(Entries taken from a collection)
[Start of Attachment]
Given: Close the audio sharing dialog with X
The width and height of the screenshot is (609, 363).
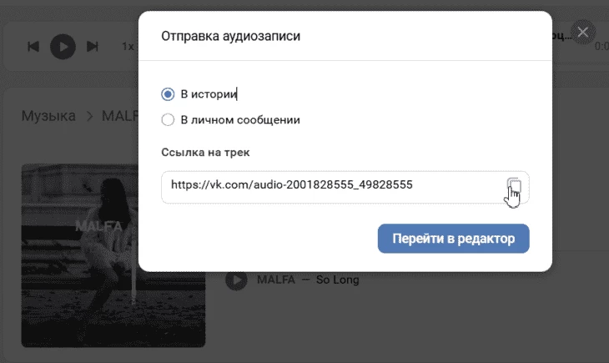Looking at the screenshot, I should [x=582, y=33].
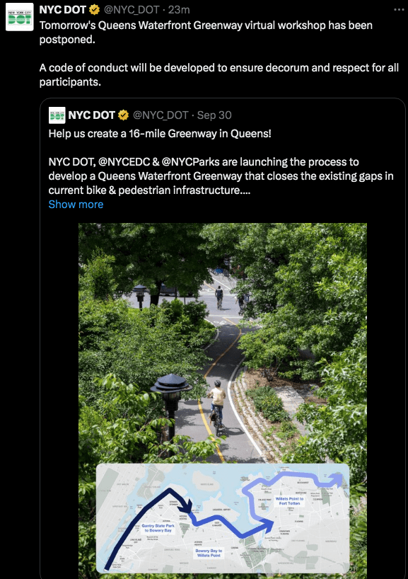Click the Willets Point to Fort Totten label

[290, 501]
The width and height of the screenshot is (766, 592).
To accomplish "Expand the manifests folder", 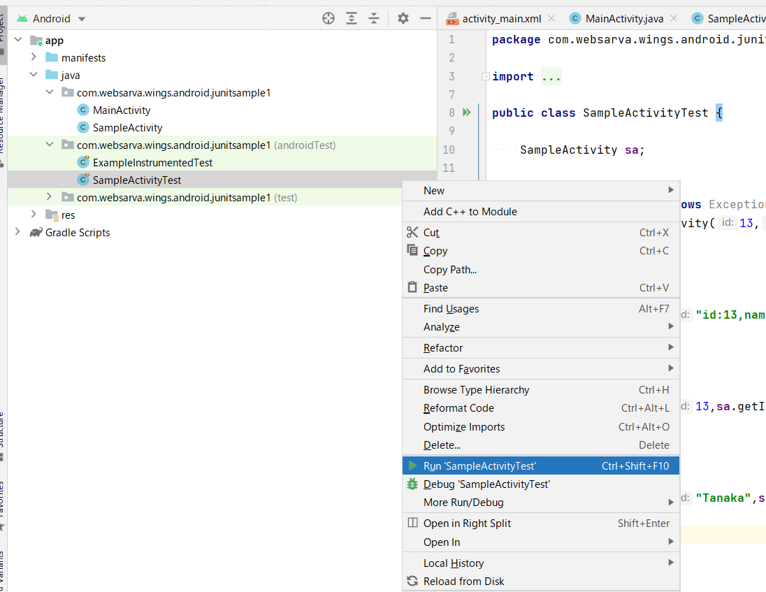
[End of Attachment]
→ **Work to be completed**: Set down the records precisely as they appear. Any picture stays out.

→ **Answer to the exercise**:
Given: Close the audio sharing dialog with X
The width and height of the screenshot is (609, 363).
Looking at the screenshot, I should [x=582, y=33].
Click the Willets Point to Fort Totten label

[290, 501]
The width and height of the screenshot is (766, 592).
To accomplish "Expand the manifests folder", 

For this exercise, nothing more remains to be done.